WHAT IS NEEDED
Please output the listing below character for character and omit the images.

DATA TO PROCESS
----

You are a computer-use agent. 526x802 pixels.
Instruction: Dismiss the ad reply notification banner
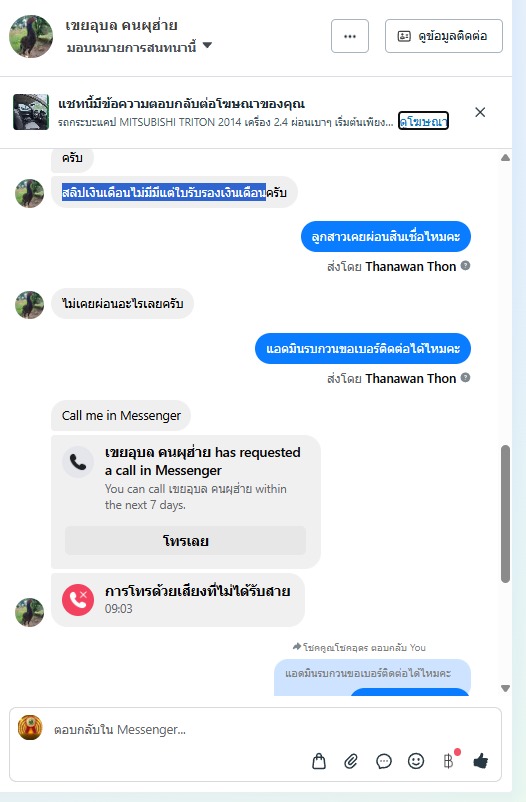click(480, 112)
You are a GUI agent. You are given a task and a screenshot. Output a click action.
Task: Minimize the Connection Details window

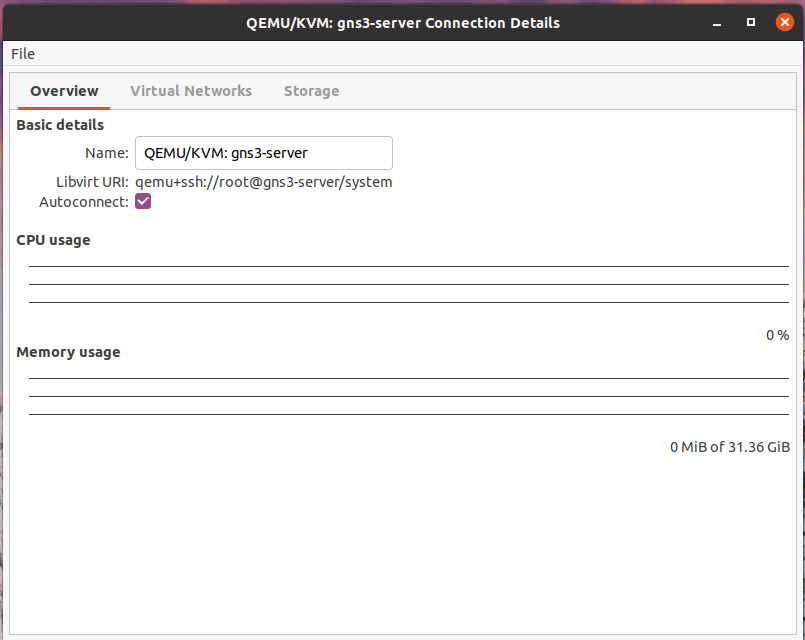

----

TASK RESULT
You are a computer-use agent. 526x802 pixels.
Instruction: Dismiss the ad reply notification banner
click(480, 112)
You are a GUI agent. You are given a task and a screenshot. Output a click action.
Task: Minimize the Connection Details window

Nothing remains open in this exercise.